Data Strategy

Self-Service Analytics Promised to Put Data in Everyone's Hands
It didn't. But I think we're finally getting it right.

I was a Tableau certified trainer in the thick of the self-service analytics movement. I believed in it completely. Here's what I actually learned from training people across manufacturing, healthcare, and aerospace, and why AI finally changes the picture.

6 min read Data strategy Point of view

The bet the industry made

Around 2010, the data world made a big bet. The idea was that you could put analytics tools directly in the hands of business users and get rid of the bottleneck. No more waiting three weeks for IT to build a report. No more translating your business question into a ticket that came back with something completely different. Tools like Tableau, Qlik, and later Power BI were going to change all of that. Drag a field, drop it on a canvas, see your data. Everyone becomes their own analyst.

It was a compelling vision. I believed it. I was inside it.

I was selling it, and I was all in

I spent years as a certified Tableau partner running training for organizations across the country. Big companies, small companies, manufacturing plants, hospital systems, aerospace. I was certified, I was teaching, and honestly I was drinking the Kool-Aid. The product was genuinely exciting. When you watched someone build their first dashboard and see their own data come to life in a way they couldn't before, it felt like a real breakthrough.

But I kept seeing the same thing happen. The training would go well. People would leave feeling capable. And then a few months later, the conversations would start. The dashboard isn't quite right. Can you help me add this calculation? The data looks off but I'm not sure why. And almost always: this is harder than I expected.

Tableau was really easy, until it wasn't. And for most business users, "until it wasn't" came pretty fast.

The wall that everyone hit

Here's what I came away thinking after years of training: we didn't have a tool problem and we didn't have a data problem. What we had was a time problem.

Tableau is genuinely one of the best products ever built in the analytics space. I've been using it for probably ten years now and there are still things that make me stop and think. And that's me, someone who has logged thousands of hours in the product. We can't expect a buyer, a planner, a sales VP, or an operations manager to get anywhere near that level of fluency. It just isn't realistic.

Tool fluency takes real time to develop

Knowing a tool exists is not the same as knowing how to use it. Getting confident in Tableau means months of consistent practice. A two-day training gets you started. It doesn't make you fluent.

Data literacy is a separate skill from tool skill

Before you can build anything meaningful, you need to understand your data structure. What's a dimension vs a measure. How joins work. Why two fields that look the same produce different results. That's a layer of knowledge most business users don't have and shouldn't need to have.

Skills go stale fast when you don't use them constantly

A buyer or ops manager might open Tableau once a quarter to answer a specific question. That's not enough to stay sharp. The tool gets rusty faster than they can relearn it.

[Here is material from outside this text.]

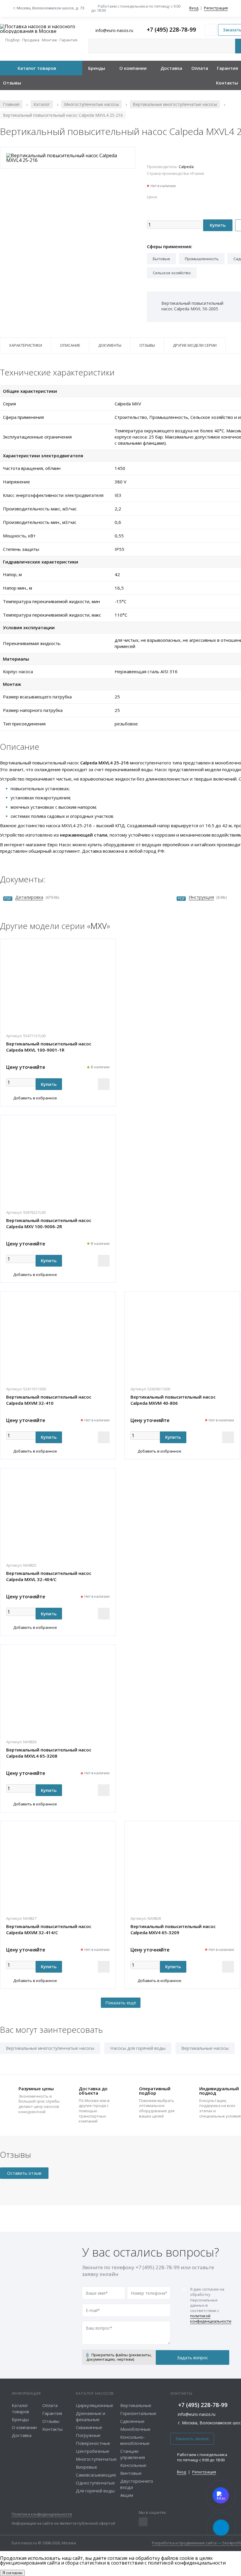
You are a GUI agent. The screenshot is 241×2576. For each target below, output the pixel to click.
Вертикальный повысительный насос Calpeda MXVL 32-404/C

So they stop trying and go back to asking the analyst.

None of this is a criticism of Tableau. It really is the easiest sophisticated analytics tool that's ever been built. The issue is that "easiest sophisticated analytics tool" is still a pretty high bar for a purchasing manager who has twelve other things to do today.

What self-service 1.0 actually looked like vs what AI makes possible

The promise of self-service and the reality of self-service were two different things. The promise was: anyone can get answers from data. The reality was: anyone with significant training and consistent practice can get some answers from data, up to a certain level of complexity.

Self-service analytics: then vs now
Self-service 1.0 (2010–2020)
1
Learn a new tool: drag, drop, connect data sources
2
Understand data types, relationships, and how your ERP structures things
3
Learn calculated fields, LOD expressions, table calculations for anything complex
4
Build and maintain your own visualizations over time
5
Hit a wall, go back to the analyst, and repeat
Self-service 2.0 (AI-powered)
1
Know what question you want answered
2
Ask it in plain English
3
Follow up if the answer raises more questions
4
Done

AI finally changes the equation

I'm genuinely optimistic right now in a way I haven't been in a while. And I say that as someone who went through the hype cycle once and came out the other side with a clearer sense of where the real limits were.

What's different now isn't that the tools are smarter in a feature sense. It's that the interface is fundamentally different. Business users don't need to learn a new tool. They already know how to use the interface, because the interface is English. Ask a question, get an answer. Ask a follow-up. Drill in. That's it.

I'm excited to see a wave of tools built around this idea. At Marquis Data, we've been building Marquis IQ with exactly this shift in mind. Our goal has never been to teach business users a new tool. It's to make sure the data underneath whatever tool they already use is clean, connected, and ready to answer the questions that matter to them.

Self-service analytics finally makes sense when you don't have to learn anything to use it. That's what AI unlocks.

This feels like 2007 to me

There's an analogy that keeps coming to mind. When Steve Jobs introduced the iPhone in 2007, he said it was going to use one of the oldest pointing devices in history. One that everyone is born with ten of. Your finger.

Before the iPhone, smartphones existed. They had powerful features. But to use them well you needed a stylus, a keyboard, and a manual. The barrier to the power wasn't the power itself. It was the interface in front of it.

That's exactly where analytics has been for the past fifteen years. The power was there. Tableau, Power BI, Qlik, these are genuinely capable tools. But the interface required too much of people who just wanted an answer. AI is the finger. It removes the interface problem entirely.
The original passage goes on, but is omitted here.